Extract

++++++++

Monday, October 10, 2016
A Westphalian Peace for the Middle East
Why an Old Framework Could Work
Michael Axworthy and Patrick Milton
MICHAEL AXWORTHY is Senior Lecturer and Director of the Centre for Persian and Iranian Studies at the University of Exeter, United Kingdom.
PATRICK MILTON is a Postdoctoral Research Fellow at Free University of Berlin.
The ideas in this article are drawn from a project to explore ways in which the Peace of Westphalia can inform peacemaking in the contemporary Middle East. This project was launched by Brendan Simms and ourselves at the beginning of 2016 under the aegis of the Cambridge Forum for Geopolitics, and will be taken forward from this autumn in association with the Koerber Stiftung in Berlin.
Between 1618 and 1648, central Europe, and the Holy Roman Empire in particular, was devastated by a series of conflicts that were caused by competing visions of political order, great power, and dynastic rivalries, and that were exacerbated by religious differences. This soon came to be called the Thirty Years’ War. But the Peace of Westphalia, which successfully ended the German phase of the conflict, has been much misunderstood.
The 1648 settlement is widely thought to have inaugurated a modern system of sovereign independent nation-states in Europe (often referred to as the Westphalian system). And, as the argument goes, when that concept was later applied to the Middle East after the fall of the Ottoman Empire, it actually contributed to much of the region’s current dysfunction. But in reality, the Westphalia settlement did something quite different from what has been commonly thought. It set up a system of limited sovereignty for the numerous states of the Holy Roman Empire (formally known as imperial estates, which were the component territories of the empire, ruled by princes or city councils). It also created legal mechanisms for settling disputes and offered mutual guarantees for upholding the treaty’s terms, which taken altogether, formed a system of collective security.
Correcting this mischaracterization is not only important for our understanding of modern conflicts in the Middle East, but also for finding ways to end them. Westphalia can be used, not as a blueprint for a new treaty for the region, but rather as a guide and a toolbox of ideas and techniques for negotiating a future peace.
THE REAL WESTPHALIA
The Thirty Years’ War began with a rebellion by Protestant nobles in Habsburg Bohemia (the present-day Czech Republic) against the centralizing policies of the Habsburg Emperor Ferdinand II (who reigned from 1619-37), which were disadvantageous for non-Catholics. The war spread from the Habsburg lands and engulfed large parts of Germany after the elector-Palatine (the ruler of a substantial Protestant territorial state and also a feudal subject of the emperor) decided to accept the Bohemian crown, which the rebels had wrested from Ferdinand. Faced with this more serious, larger-scale revolt, which threatened the stability of the empire as a whole, Ferdinand received aid from both Catholic and Protestant German powers like Bavaria and Saxony, as well as from his Spanish Habsburg cousins. His Protestant opponents in the empire, meanwhile, drew support from foreign powers of both confessions: Denmark, Sweden, and Catholic France. These successive foreign interventions prolonged the war and made it much more destructive.

++++++++

Data segment
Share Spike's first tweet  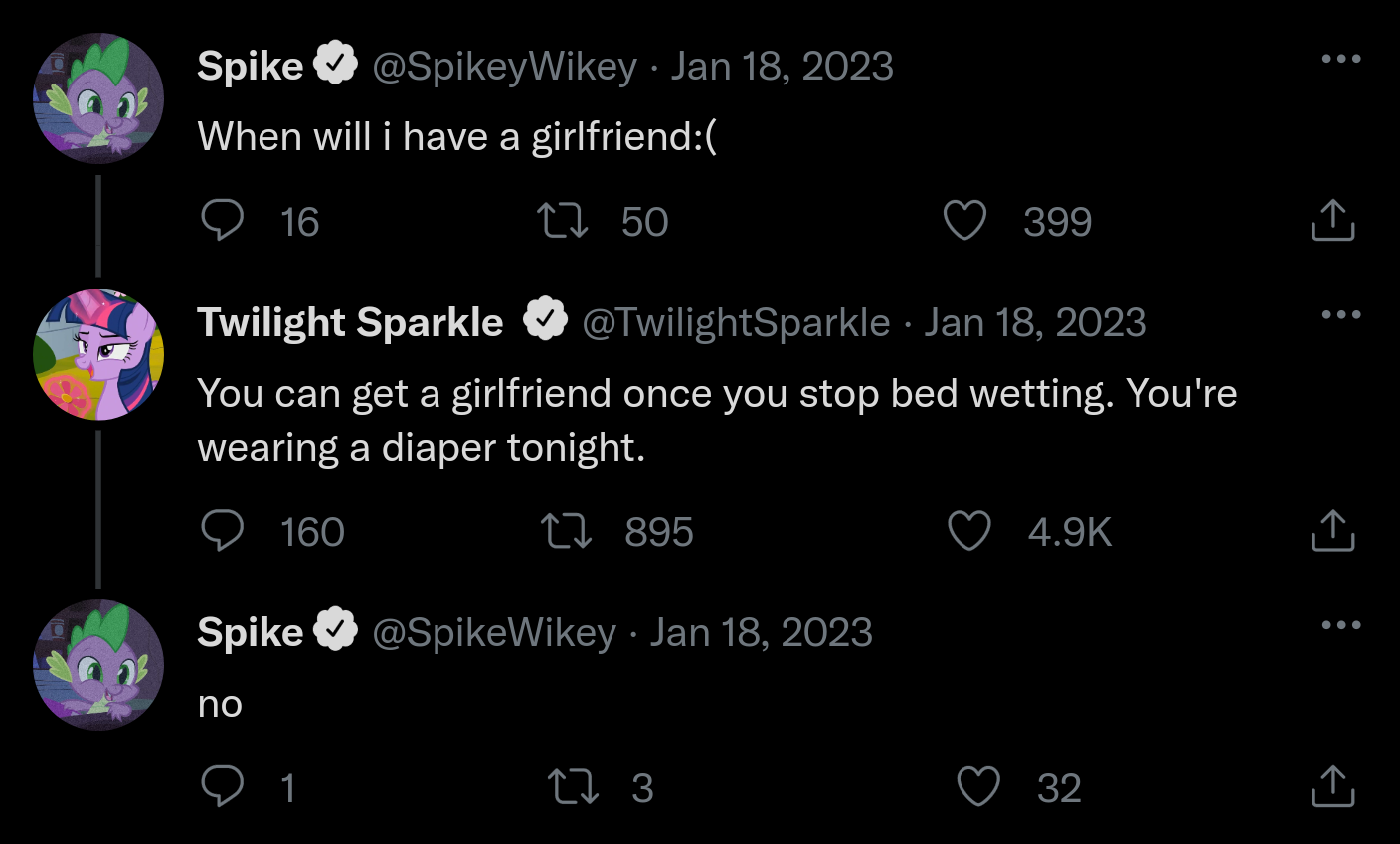point(1332,220)
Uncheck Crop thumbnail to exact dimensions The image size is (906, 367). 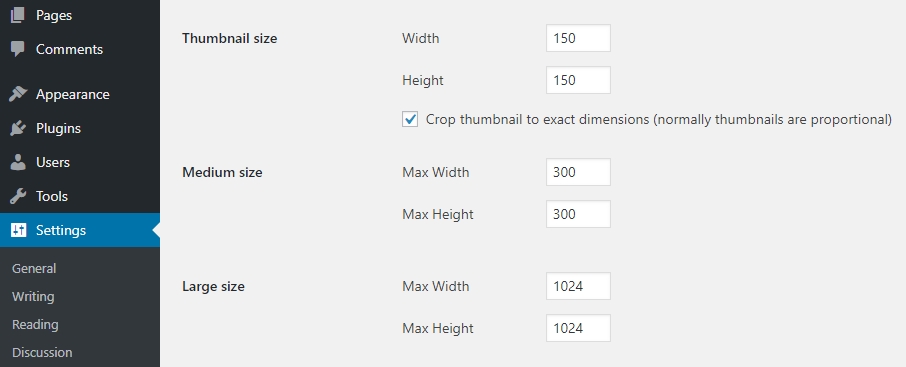410,120
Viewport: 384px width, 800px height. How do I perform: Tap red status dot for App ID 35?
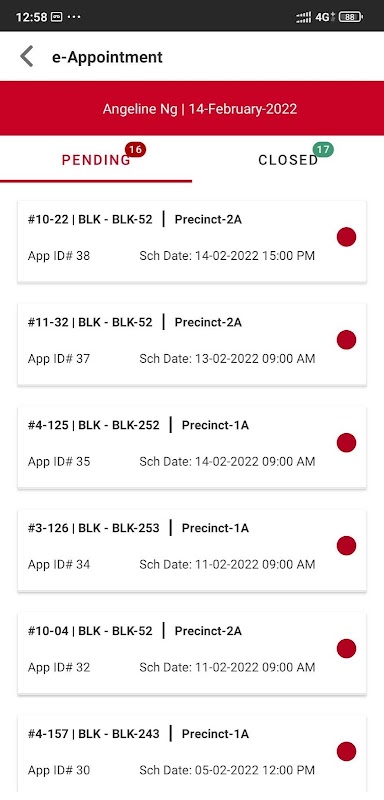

++++++++

What is being asked
Summarize the extract on the Peace of Westphalia in two sentences.

Task output
The Peace of Westphalia, which ended the German phase of the Thirty Years' War of 1618–1648, is widely thought to have inaugurated a system of sovereign nation-states. In fact it set up limited sovereignty for the states of the Holy Roman Empire, together with legal mechanisms for settling disputes and mutual guarantees that formed a system of collective security, and so it can serve as a guide and toolbox for negotiating peace in the Middle East rather than as a blueprint.